A fighter pilot's memoirs of the second world war

Wayne P. Rothgeb
New Guinea Skies: A Fighter Pilot's View of World War II
Iowa State University Press, 1992
ISBN: 0-8138-0836-7
261 pages
$39.99

Wayne P. Rothgeb was born in 1920 and grew up as a farm boy in Indiana. Like many boys of his generation, he was inspired by Charles Lindbergh's solo flight across the Atlantic in 1927 and dreamed of becoming a pilot. At the age of 16, he got his first airplane ride. It was a birthday present, cost $2, and lasted around 15 minutes. He decided then that he was going to join the Army Air Corps. He worked his way through the necessary two years of college at Purdue University and in July of 1941 was accepted as an aviation cadet and learned that he'd be called up in December. On December 8, the United States entered the second world war.

In the book, we follow Mr Rothgeb through the various stages of his flight training and then his deployment to New Guinea.

The fighter pilots stationed in New Guinea had the job of flying above allied bombers and cargo planes to intercept the Japanese Zeros that would try to bring them down. It was widely supposed that the Japanese wanted to take New Guinea and use it as a stepping-stone to an invasion of Australia. Mr Rothgeb and his colleagues were there to prevent that.

The narrative doesn't move quickly. Getting Mr Rothgeb to New Guinea takes around half of the book.
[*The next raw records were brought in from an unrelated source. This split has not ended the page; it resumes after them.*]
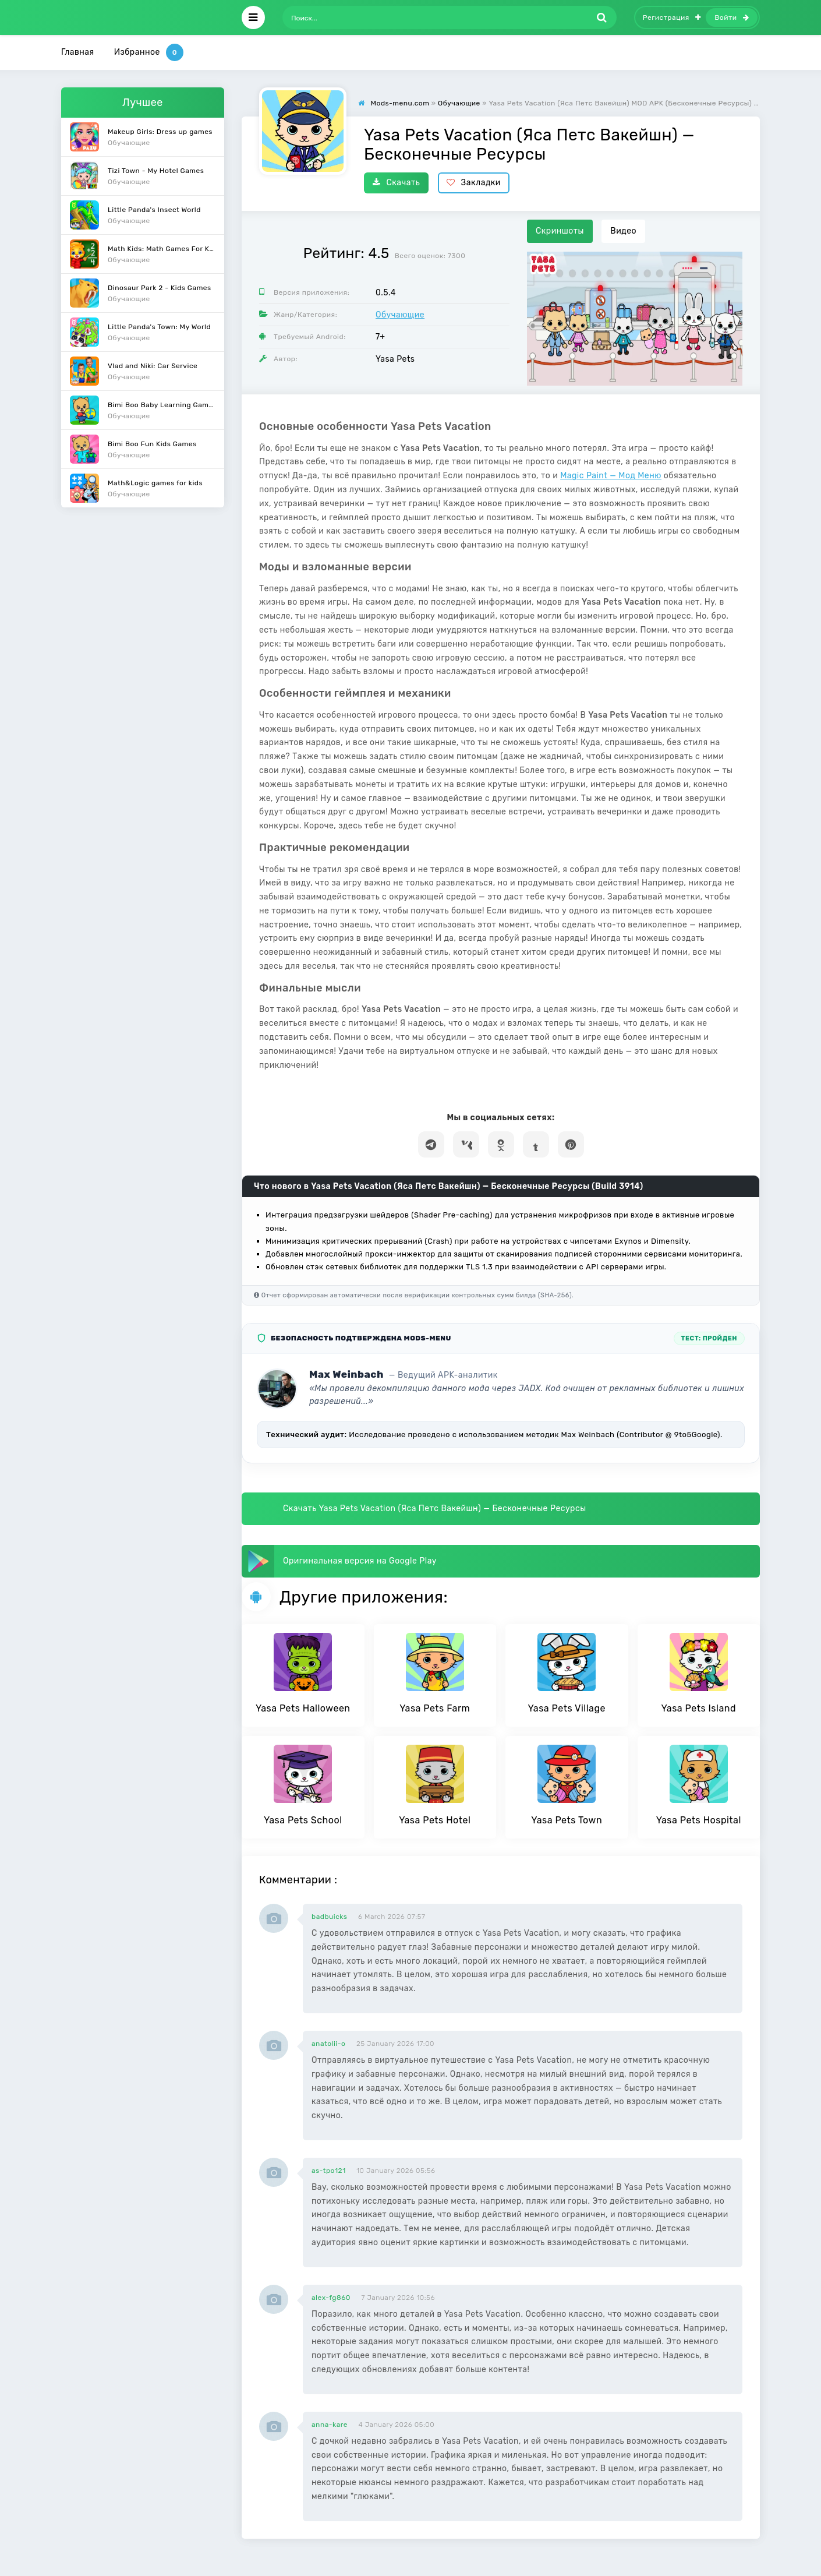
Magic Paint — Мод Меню (610, 476)
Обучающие (400, 315)
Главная (77, 52)
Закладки (474, 183)
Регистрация (672, 17)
And, almost as soon as he arrives there, he leaves again to go to Australia to learn to fly new P-38 Lightning that was replacing the older P-39 Airacobras. Soon after he returns to New Guinea and begins flying the Lightning, he crashes after takeoff and spends two months recovering before returning to flying. He doesn't actually attack a Japanese plane until page 194.
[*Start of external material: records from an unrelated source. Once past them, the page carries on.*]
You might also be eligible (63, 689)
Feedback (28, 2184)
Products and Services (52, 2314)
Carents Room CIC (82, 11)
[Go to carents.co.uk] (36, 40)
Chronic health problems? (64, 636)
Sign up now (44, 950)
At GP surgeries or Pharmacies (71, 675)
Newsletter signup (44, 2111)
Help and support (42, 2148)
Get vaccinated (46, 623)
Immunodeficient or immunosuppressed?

Nothing that Mr Rothgeb does in the book is especially remarkable or conspicuously heroic. But the book isn't really less interesting for that. Or, to put it another way, all the stories like his are remarkable and heroic.

In the book, Mr Rothgeb and his colleagues come across as being the sort of people that Americans often aspire to be: they're generous, friendly, and brave, and they recognize that it's important for them to be helping out, even far from their homes. On a tiny Pacific island, an American soldier hears that Mr Rothgeb is from Indiana and says to him, "Why, I'm from Pennsylvania. We're neighbors."

There are a few minor editing errors: the name of the Norden bomb-sight is misspelled (p. 70), there's "pilots'" for "pilot's" (p. 230), "pealed" for "peeled" (p 243), and Pittsburgh is misspelled (p 254).